Ayurveda had been knocking on my door for quite some time before I chose to delve into it and incorporate it into my everyday. I wasn’t always sure that something so ancient could possibly hold the answers for modern life, but I’ve realised that the new health rules are actually the old ones. This tried and tested philosophy has thousands of years on its side, and so much healing power to embrace.

It was around the year 2000 that I first started going to yoga, where I first heard the word Ayurveda and got a taste of meditation, as I kicked back in savasana and had a quick snooze, or battled the to-do list buzzing around my head. Back then, meditation was this very ‘hippie’ thing and not necessarily associated with health; if you were considered to be ‘healthy’ and ‘aware,’ you were all about low-fat, low-calorie diets, eating soy and punishing workouts. There was no understanding of the pros and cons of food provenance and preparation, no restrictions on sugars, no knowledge of the food industry, or of misleading labels and 'facts' like the now-disproved idea that saturated fats are just bad for you. Most people’s idea of healthy living revolved around salads, deprivation, tasteless meals – boring and self-obsessed.  Healthy meals were salads of tinned tuna and iceberg lettuce, processed foods like margarine and ‘brown wholemeal bread’, refined health foods like ‘breakfast bars’ and low-fat cream cheese on a celery stick... You get the idea! Then, you would pound the gym for a few hours if you’d had a blowout meal. That was the status quo of ‘health’.

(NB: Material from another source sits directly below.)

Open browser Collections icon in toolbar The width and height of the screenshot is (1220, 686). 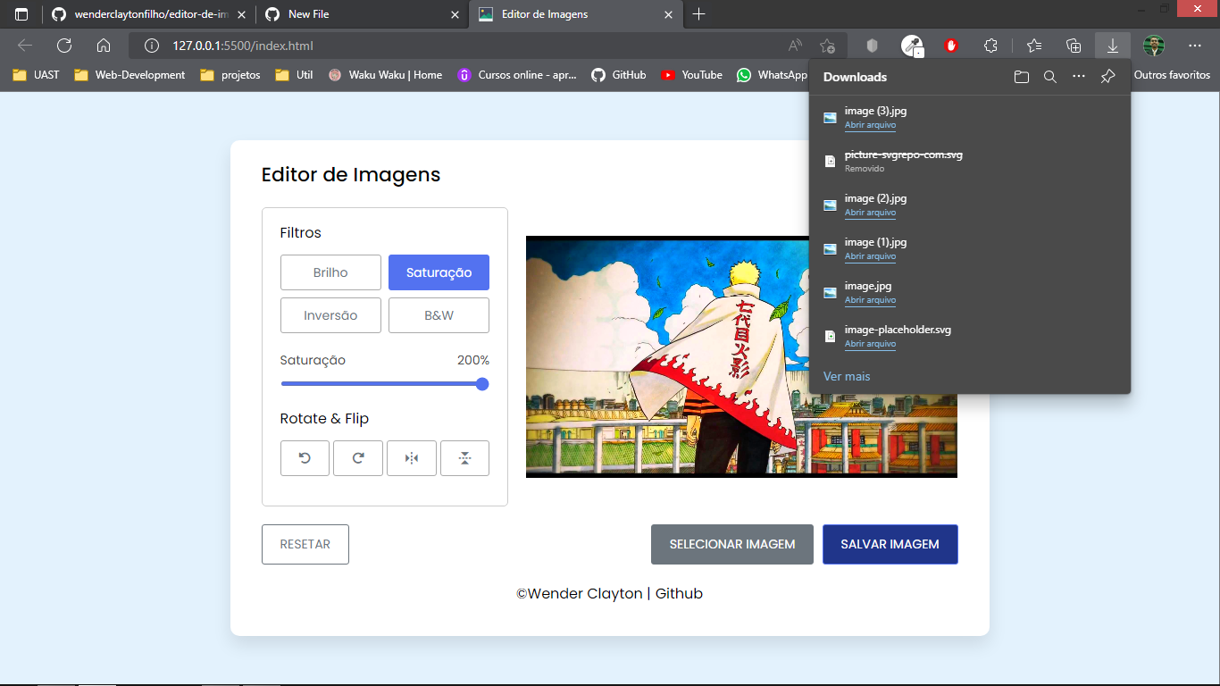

This way of living and eating just didn’t make sense or appeal to me. The mentality of eating whatever you want as long as you go to the gym to burn off that food felt kind of bizarre; I loved wholesome stews like the recipes my mother made and real butter, and I just couldn’t get my head around the gym obsession. Meanwhile, yoga had become part of my life — first purely from the physical perspective, then from the mental and spiritual as I grew with it, and the word ‘Ayurveda’ kept floating around. I know now that Ayurveda and yoga have the same roots; Ayurveda means the science/knowledge of life, whilst yoga is basically the implementation of that knowledge. As well as that, I kept getting sign posts pointing me towards meditation – specifically, Vedic meditation, my learning of which coincided with turning 30 and a trip to Sydney where I first met my coach, Gary Gorrow. This Vedic path comes from the same roots as Ayurveda; in a nutshell, ‘Veda’ means ‘knowledge’.

While it may have been a slow burn, Ayurveda has offered me such rich wisdom over the years. It has given me the tools to observe myself, nature and life around me, and therefore, inform myself and others on self-care. Ayurveda gives me a way and a simple framework to question what is good for myself.

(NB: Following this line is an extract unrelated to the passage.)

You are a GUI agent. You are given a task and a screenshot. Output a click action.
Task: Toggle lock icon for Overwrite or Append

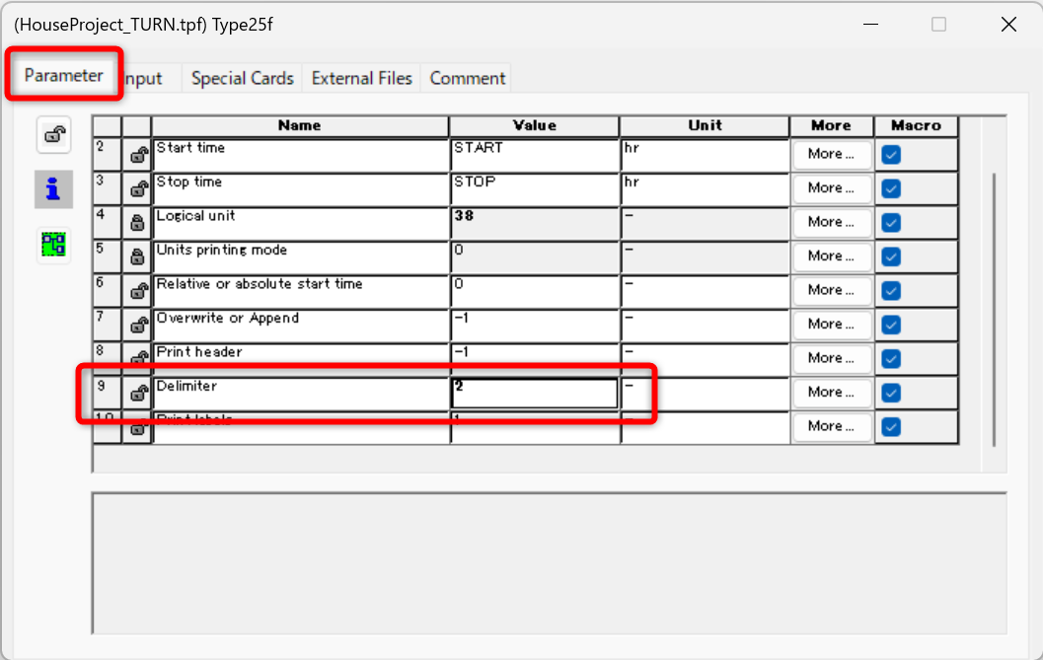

All images courtesy of Nick Hopper.

If you look around us, there’s an incredible knowledge out there in the universe that’s untapped; call it the reason why Mozart wrote those symphonies as a child, or that Einstein came up with all those equations out of seemingly nowhere. It’s also a greater awareness of the words ‘consciousness’ and ‘intention’. Essentially, one element of Ayurveda is about questioning what your intention is in doing something. If, for example, you hurt somebody... was it your intention to hurt them? Or, was it a hand-on-heart unconscious accident? In the case of the latter, Ayurveda teaches us to remove the guilt – providing a way of honouring our emotions without letting them rule us.

It’s a bit like the law of gravity; it doesn’t belong to everyone or a single person, but it flows within our environment to provide a mode of interpretation that affects us all. Ayurveda is about working with the natural laws to get balance on your side, as well as seeing what works for you. Rather than ‘selfishness’ per se, it’s more about self-love, communication and awareness. Obsession with the self often comes from a position of fear – be it fear of looking stupid or fear of failing, or any other fear we have – self-love, as taught by Ayurveda, is about being the light you want to be and the light you want to see in others.

You’re not going to find me in the lotus position (although I do dream of that sometimes), and you won’t see me doing crazy acrobatic yogi stuff on Instagram. The mindfulness aspect of yoga and meditation may not be as good-looking as doing 20 different poses, but the philosophy and wellness systems of Ayurveda, with its beautiful framework of balancing mind, body and spirit for optimum health, is open to all and extremely important for anyone who wants to access it. I could talk about it all day… After all, it’s so very refreshing to know that thousands of years ago, people were suffering the same sort of rubbish that we do today – but, more importantly, had a system to deal with it and thrive!